Hi,
we have a server (Supermicro X7DBE+ Board with 16 GB ECC RAM) that is running
Linux (Debian Etch). Since we upgraded to a kernel >2.6.18, we see this
exception:
HARDWARE ERROR
CPU 1: Machine Check Exception: 0 Bank 5: 1000001004000e0f
TSC 0
This is not a software problem!
Run through mcelog --ascii to decode and contact your hardware vendor
Kernel panic - not syncing: Machine check
decoded with mcelog:
HARDWARE ERROR. This is *NOT* a software problem!
Please contact your hardware vendor
CPU 1 BANK 5 MCG status:
MCi status:
Invalid log
BQ_DCU_READ_TYPE BQ_ERR_AERR2_TYPE BQ_ERR_AERR2_TYPE response parity
error
STATUS 1000001004000e0f MCGSTATUS 0
memtest runs without problem for 24+h.
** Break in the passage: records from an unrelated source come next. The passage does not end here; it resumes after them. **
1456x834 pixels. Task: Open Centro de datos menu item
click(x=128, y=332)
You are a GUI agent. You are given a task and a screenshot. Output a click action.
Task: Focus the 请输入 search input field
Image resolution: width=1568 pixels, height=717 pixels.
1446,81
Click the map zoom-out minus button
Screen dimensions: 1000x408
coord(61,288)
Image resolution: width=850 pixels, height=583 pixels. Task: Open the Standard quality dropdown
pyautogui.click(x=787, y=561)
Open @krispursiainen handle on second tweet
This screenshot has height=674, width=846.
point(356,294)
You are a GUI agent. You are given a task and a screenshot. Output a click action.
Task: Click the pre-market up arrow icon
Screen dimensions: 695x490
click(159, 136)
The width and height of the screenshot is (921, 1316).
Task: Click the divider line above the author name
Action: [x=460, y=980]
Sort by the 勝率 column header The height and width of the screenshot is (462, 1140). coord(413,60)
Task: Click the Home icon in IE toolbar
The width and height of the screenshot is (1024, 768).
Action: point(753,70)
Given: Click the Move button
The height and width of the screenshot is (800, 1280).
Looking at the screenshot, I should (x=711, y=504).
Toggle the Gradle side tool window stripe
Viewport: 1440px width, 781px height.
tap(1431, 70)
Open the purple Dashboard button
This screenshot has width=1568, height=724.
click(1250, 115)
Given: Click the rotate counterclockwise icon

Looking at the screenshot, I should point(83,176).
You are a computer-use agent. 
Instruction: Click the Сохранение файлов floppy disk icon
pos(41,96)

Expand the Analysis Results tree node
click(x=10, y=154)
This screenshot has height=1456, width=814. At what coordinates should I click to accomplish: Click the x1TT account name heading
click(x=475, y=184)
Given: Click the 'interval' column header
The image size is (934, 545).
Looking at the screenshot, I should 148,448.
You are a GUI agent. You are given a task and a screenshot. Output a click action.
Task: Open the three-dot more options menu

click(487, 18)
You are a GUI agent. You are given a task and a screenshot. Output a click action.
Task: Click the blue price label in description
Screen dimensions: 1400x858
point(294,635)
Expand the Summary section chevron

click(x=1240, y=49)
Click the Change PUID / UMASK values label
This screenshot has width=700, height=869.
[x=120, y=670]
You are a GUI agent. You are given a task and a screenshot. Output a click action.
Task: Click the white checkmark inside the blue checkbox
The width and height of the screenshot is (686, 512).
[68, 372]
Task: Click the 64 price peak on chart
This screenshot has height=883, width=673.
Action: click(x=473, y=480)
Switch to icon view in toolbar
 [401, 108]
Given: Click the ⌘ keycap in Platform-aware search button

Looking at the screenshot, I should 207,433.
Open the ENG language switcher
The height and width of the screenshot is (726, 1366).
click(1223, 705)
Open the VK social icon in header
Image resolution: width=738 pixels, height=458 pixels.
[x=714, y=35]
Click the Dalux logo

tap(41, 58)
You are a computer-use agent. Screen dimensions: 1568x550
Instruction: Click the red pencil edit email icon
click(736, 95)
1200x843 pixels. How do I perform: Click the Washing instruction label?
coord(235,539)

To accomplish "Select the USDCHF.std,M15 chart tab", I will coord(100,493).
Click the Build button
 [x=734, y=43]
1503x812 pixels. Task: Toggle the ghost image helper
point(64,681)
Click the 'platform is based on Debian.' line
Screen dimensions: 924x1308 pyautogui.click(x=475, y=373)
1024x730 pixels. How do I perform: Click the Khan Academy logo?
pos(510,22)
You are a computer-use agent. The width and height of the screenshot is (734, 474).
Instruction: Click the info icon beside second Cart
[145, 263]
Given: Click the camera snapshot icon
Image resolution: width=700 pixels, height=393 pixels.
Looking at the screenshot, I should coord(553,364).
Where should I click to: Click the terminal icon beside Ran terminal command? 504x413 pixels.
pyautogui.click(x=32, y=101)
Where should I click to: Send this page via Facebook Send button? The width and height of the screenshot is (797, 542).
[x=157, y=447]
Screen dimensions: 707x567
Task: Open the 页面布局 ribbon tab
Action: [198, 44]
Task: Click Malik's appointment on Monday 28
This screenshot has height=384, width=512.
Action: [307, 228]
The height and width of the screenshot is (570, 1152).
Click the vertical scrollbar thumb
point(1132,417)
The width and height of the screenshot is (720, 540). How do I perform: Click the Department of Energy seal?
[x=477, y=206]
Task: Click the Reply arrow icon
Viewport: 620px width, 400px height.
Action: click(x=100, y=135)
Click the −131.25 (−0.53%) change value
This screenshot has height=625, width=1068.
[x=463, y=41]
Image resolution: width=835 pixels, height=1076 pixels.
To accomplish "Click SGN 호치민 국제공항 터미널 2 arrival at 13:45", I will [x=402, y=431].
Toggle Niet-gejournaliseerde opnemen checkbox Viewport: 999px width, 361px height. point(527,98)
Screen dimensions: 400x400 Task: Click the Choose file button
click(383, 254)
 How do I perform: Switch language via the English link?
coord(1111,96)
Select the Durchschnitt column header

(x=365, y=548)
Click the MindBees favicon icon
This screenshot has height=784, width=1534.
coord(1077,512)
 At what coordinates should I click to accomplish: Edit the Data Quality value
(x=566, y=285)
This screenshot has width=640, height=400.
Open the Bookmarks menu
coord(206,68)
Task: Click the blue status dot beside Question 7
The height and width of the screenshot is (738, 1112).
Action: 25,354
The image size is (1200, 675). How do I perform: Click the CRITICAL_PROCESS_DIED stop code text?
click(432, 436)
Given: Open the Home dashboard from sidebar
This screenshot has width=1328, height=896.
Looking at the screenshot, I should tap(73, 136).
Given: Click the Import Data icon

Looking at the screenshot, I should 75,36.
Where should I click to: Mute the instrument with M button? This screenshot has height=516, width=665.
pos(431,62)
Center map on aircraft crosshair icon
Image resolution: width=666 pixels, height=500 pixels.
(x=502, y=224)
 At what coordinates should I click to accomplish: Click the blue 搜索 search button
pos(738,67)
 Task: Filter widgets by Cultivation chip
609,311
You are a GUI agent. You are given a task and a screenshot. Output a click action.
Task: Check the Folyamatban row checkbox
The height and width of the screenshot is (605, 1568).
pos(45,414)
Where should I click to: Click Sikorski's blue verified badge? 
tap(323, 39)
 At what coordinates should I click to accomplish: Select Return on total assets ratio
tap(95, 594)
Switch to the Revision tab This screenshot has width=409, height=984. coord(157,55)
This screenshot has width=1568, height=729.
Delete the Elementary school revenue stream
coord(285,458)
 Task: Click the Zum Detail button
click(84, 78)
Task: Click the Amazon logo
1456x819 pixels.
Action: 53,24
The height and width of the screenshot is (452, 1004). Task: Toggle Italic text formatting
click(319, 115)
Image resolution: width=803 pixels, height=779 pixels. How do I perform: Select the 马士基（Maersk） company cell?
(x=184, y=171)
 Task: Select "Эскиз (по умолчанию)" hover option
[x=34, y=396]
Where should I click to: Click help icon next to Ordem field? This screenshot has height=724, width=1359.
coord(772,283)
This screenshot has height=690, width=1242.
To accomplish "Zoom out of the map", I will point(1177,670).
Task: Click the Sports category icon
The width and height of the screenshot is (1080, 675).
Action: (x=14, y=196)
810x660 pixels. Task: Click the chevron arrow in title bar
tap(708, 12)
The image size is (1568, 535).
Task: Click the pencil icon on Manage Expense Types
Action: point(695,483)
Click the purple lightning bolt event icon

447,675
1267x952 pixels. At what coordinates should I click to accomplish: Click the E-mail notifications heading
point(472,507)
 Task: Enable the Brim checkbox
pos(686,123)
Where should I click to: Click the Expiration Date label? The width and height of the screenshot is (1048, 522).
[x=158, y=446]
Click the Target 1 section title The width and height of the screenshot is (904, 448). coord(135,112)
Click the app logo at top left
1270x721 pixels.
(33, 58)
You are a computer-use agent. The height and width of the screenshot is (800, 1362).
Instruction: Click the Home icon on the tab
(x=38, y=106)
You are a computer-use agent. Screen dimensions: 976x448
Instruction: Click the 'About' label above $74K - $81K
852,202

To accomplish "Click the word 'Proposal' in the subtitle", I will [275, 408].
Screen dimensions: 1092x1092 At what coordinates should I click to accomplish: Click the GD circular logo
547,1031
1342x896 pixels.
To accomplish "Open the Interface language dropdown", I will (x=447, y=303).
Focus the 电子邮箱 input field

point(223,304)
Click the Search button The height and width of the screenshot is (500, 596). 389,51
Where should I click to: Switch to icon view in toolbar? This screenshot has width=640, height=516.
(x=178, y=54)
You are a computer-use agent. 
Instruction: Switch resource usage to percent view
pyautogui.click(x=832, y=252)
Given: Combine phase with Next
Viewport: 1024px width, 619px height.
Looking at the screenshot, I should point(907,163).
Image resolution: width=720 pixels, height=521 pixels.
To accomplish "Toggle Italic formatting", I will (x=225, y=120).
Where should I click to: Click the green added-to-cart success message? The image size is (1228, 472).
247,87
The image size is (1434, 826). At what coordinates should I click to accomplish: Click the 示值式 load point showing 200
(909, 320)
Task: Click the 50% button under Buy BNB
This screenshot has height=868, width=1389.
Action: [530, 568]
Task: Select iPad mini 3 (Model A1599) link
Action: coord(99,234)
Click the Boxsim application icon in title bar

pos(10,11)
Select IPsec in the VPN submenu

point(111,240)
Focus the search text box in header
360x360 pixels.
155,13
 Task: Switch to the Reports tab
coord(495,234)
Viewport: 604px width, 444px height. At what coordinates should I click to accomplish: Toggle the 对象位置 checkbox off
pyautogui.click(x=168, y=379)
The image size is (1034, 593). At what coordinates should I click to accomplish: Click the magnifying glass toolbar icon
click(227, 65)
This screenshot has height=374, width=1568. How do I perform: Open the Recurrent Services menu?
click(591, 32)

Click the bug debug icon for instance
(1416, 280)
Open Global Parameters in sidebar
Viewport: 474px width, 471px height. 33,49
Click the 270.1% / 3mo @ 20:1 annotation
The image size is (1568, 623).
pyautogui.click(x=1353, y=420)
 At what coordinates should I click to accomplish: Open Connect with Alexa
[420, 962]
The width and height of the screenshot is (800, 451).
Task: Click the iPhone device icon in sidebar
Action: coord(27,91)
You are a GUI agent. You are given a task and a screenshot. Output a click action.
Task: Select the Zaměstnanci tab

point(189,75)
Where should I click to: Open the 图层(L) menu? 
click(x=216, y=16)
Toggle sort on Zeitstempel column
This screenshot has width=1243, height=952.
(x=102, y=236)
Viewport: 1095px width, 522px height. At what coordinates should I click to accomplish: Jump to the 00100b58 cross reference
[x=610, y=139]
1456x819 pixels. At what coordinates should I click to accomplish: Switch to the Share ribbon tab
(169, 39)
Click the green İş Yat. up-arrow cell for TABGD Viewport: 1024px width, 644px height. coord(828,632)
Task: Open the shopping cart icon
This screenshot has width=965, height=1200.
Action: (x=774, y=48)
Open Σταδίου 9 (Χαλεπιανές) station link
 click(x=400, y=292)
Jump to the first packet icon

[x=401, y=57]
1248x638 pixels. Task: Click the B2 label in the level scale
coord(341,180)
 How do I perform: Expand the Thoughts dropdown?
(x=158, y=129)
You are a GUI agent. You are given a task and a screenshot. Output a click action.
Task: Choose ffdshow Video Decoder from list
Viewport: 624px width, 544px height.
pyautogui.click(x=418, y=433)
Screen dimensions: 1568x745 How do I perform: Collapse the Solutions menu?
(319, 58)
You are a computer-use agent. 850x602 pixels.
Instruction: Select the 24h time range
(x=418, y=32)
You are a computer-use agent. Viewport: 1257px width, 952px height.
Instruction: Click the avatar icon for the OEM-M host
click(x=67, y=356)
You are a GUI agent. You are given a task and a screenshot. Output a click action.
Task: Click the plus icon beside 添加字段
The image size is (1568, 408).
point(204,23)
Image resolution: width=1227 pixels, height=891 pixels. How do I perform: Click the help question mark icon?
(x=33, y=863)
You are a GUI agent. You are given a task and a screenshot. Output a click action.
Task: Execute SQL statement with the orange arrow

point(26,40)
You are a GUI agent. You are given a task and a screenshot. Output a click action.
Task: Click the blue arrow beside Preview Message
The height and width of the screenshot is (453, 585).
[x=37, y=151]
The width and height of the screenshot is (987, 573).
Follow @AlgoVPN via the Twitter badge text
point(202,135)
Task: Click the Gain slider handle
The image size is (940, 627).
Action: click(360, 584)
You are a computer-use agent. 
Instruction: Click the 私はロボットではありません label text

We updated the BIOS and changed the the
DIMMS from bank 1<->2 and 3<->4. Still the same MCE.
I found out that sometimes the BIOS setting for PCI-e I/O performance may lead
to MCE's and changed the corresponding setting.
PCI Configuration -> PCI-e I/O performance -> Colasce
This didn't help either.
Any idea which part of the server (RAM, CPU, Bus) might be the cause of the
problem?
Ralf
|